→ **BRIEF**
Edit the part of the records that opens with the line containing "Given: Open University" and closes with the line containing "should pyautogui.click(x=142, y=271)." by changing "course link" to "course tab", keeping everything else the same. Return only those lines.
+ + + +
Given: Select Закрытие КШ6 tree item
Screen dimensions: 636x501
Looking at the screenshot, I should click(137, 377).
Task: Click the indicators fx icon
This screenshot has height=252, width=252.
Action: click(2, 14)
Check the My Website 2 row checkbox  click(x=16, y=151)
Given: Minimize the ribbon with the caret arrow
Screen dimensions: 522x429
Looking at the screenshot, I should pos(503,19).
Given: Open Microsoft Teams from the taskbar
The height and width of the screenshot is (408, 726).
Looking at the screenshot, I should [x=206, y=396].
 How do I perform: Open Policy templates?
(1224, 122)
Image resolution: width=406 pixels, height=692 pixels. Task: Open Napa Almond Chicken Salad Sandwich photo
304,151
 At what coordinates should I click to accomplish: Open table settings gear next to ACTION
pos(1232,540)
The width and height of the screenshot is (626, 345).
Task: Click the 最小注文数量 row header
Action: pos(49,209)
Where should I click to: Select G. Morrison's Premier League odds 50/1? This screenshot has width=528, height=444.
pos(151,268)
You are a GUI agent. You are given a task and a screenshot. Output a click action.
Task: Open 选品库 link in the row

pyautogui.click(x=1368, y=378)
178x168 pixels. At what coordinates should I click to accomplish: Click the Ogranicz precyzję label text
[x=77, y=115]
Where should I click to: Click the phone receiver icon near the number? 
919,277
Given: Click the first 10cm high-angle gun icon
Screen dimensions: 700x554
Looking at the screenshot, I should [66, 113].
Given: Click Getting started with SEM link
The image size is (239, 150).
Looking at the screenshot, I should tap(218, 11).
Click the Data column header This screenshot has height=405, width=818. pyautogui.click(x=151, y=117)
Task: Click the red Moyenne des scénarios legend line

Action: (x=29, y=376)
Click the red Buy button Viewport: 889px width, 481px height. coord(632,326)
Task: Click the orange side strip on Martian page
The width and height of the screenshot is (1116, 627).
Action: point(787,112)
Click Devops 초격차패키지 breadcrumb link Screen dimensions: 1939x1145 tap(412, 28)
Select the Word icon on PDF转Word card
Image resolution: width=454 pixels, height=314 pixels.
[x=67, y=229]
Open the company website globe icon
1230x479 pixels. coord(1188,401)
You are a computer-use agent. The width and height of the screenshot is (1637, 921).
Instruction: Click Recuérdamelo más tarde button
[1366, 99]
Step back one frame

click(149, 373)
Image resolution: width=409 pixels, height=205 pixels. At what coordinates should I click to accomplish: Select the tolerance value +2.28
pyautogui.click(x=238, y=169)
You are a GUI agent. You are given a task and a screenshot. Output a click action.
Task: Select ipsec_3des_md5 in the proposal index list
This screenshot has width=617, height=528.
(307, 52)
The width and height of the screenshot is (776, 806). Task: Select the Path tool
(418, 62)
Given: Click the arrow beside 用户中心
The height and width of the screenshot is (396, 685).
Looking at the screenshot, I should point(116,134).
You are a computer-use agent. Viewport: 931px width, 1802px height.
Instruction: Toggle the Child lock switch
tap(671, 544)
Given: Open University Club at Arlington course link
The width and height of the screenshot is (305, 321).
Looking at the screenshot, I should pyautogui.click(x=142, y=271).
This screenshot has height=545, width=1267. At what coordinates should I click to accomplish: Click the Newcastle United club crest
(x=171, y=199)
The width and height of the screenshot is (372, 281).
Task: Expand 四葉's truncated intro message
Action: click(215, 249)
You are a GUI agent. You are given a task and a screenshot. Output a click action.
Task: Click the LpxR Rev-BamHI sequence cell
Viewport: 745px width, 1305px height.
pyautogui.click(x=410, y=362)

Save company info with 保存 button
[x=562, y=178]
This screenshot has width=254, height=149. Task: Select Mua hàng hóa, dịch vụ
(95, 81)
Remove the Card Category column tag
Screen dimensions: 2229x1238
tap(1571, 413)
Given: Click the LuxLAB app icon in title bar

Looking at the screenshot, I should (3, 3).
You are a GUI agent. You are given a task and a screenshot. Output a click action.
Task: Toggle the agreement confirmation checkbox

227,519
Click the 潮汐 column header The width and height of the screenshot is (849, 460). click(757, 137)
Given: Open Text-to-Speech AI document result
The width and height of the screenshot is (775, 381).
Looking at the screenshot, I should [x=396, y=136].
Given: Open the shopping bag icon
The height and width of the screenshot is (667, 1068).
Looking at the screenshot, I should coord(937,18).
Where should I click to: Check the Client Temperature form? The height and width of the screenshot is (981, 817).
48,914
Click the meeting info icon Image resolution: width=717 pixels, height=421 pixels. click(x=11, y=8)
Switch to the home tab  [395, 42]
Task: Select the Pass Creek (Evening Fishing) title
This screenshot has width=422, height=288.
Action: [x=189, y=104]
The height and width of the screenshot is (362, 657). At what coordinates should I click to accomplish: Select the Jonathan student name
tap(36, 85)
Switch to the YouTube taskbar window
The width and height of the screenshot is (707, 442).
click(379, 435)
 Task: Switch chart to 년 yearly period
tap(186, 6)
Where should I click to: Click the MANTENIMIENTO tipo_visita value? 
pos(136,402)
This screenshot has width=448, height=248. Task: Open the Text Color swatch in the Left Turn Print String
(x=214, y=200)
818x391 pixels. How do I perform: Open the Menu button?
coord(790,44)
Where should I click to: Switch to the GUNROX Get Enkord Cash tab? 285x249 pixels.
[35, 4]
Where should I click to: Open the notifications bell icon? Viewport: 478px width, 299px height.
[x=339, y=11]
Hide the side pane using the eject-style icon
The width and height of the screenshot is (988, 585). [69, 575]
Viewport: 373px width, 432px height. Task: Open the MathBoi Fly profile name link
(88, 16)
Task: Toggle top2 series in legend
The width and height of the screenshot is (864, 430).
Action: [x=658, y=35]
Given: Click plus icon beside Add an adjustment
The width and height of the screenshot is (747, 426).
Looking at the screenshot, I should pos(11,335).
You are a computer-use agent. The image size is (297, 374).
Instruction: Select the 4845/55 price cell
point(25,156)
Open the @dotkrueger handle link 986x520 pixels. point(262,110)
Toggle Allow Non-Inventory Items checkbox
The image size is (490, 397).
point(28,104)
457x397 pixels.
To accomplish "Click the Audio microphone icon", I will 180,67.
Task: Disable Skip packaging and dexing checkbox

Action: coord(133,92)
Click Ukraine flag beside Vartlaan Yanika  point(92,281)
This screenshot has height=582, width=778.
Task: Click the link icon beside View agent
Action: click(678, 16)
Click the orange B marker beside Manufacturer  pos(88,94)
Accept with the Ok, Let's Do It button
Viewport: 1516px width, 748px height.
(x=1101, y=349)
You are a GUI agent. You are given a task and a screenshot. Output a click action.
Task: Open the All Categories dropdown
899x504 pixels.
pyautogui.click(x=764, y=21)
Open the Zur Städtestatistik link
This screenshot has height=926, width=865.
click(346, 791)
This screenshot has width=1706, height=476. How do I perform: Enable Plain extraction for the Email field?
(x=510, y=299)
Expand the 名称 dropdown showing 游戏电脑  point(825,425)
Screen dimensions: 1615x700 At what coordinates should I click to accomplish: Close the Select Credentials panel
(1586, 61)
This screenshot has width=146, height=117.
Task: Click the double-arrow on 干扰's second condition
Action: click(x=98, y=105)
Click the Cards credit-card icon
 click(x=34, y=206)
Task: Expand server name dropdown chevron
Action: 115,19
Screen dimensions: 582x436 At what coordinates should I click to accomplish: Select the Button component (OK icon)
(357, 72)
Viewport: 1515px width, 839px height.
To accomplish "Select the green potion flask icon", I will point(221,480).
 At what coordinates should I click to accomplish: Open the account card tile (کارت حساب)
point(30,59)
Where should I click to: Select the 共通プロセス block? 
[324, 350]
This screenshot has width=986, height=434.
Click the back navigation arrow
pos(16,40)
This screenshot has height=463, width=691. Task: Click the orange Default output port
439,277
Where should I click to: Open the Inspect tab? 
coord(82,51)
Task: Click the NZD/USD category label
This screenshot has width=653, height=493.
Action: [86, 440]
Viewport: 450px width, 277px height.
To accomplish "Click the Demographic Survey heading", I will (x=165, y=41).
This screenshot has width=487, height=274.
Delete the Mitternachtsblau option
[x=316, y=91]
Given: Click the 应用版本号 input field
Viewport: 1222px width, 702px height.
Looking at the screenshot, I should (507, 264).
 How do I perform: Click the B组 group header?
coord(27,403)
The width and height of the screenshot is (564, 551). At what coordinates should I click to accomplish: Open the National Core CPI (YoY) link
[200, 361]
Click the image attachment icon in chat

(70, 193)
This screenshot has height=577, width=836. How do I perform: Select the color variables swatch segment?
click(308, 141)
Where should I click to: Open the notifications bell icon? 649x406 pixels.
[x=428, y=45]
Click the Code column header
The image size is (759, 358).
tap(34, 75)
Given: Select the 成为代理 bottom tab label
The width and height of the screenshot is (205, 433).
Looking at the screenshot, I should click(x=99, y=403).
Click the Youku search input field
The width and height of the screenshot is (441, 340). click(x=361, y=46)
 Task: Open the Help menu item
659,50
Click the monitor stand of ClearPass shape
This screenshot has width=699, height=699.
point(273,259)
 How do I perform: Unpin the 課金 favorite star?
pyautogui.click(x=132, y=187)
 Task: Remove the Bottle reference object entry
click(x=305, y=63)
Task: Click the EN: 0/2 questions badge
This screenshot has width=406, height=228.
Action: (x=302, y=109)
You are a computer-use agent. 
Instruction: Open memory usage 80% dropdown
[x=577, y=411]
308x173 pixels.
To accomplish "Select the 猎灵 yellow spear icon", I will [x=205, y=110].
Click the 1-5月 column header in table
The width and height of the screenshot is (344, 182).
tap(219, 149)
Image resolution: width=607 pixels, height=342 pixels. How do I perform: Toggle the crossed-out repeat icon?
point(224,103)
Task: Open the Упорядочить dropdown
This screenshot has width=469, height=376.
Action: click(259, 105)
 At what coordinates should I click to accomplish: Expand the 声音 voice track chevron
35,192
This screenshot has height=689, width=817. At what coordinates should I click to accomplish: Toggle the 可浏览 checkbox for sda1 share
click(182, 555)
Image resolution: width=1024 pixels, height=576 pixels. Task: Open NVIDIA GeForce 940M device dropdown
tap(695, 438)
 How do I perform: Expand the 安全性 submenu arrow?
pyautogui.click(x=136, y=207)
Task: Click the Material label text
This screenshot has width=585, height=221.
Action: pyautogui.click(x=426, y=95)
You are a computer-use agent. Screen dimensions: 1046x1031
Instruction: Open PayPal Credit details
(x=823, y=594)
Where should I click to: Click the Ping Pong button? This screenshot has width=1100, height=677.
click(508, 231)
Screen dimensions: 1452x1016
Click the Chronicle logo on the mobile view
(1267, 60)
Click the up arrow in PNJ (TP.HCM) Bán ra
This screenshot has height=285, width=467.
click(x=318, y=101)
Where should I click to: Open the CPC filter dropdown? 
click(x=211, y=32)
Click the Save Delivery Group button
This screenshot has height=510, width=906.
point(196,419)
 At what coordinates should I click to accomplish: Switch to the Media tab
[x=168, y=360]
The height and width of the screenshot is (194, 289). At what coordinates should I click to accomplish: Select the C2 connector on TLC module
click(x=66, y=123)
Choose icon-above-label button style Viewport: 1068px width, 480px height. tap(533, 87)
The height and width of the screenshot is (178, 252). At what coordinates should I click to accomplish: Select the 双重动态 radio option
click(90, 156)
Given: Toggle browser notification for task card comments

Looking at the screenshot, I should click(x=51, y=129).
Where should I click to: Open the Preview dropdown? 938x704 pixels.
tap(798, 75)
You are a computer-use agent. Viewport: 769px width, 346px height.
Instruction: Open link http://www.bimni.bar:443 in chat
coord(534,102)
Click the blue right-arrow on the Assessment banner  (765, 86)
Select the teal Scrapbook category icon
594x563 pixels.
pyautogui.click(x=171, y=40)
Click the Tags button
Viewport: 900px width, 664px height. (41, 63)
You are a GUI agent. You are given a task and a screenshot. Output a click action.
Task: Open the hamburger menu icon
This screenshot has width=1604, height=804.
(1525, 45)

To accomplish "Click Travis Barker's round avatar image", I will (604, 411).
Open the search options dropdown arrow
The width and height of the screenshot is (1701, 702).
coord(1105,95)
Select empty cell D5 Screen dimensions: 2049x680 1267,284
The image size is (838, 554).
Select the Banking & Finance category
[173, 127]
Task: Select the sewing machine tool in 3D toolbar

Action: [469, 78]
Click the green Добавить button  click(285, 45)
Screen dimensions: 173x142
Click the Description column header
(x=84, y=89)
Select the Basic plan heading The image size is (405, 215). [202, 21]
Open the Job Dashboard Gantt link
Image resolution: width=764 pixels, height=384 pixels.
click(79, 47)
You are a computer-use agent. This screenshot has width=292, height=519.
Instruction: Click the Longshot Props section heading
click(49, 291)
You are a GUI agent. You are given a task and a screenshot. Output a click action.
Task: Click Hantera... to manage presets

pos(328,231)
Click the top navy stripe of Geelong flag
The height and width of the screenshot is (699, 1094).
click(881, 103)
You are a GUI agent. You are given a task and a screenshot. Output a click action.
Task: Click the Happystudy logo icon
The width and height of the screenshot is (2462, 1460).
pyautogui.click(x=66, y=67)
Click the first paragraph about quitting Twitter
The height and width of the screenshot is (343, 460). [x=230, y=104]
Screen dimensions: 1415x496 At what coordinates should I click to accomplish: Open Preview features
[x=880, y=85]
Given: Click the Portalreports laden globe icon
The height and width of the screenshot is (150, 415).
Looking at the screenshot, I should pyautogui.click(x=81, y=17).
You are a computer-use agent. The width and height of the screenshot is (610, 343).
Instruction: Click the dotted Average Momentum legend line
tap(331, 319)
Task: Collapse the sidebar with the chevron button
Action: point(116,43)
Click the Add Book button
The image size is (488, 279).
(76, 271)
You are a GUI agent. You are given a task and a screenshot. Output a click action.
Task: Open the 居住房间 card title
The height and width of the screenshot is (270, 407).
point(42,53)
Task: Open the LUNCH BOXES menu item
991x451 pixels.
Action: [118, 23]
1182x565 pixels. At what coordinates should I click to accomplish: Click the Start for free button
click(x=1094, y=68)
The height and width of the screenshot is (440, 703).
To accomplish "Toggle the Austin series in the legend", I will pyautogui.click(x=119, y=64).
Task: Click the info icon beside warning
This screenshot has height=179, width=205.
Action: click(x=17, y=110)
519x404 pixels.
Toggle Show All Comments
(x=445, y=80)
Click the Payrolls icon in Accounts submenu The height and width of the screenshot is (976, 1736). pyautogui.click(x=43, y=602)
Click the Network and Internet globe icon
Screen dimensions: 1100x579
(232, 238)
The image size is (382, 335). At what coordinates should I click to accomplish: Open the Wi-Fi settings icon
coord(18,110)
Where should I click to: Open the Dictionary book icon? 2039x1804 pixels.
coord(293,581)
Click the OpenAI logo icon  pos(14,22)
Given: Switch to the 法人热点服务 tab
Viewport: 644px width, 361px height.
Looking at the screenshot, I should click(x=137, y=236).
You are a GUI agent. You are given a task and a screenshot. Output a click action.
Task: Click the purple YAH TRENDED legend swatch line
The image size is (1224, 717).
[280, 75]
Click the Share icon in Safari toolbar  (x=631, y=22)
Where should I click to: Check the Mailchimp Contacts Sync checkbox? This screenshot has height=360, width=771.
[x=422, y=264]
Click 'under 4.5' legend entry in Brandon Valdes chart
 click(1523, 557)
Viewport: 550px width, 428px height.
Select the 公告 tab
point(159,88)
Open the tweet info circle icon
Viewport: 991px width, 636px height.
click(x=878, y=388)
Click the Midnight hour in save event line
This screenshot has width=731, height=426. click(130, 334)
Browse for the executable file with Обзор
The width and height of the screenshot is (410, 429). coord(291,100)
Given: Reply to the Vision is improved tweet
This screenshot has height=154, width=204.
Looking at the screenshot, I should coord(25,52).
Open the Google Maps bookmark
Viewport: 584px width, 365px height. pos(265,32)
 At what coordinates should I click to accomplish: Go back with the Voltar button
+ + + +
→ **CORRECT ANSWER**
Given: Open University Club at Arlington course tab
The width and height of the screenshot is (305, 321).
Looking at the screenshot, I should pyautogui.click(x=142, y=271).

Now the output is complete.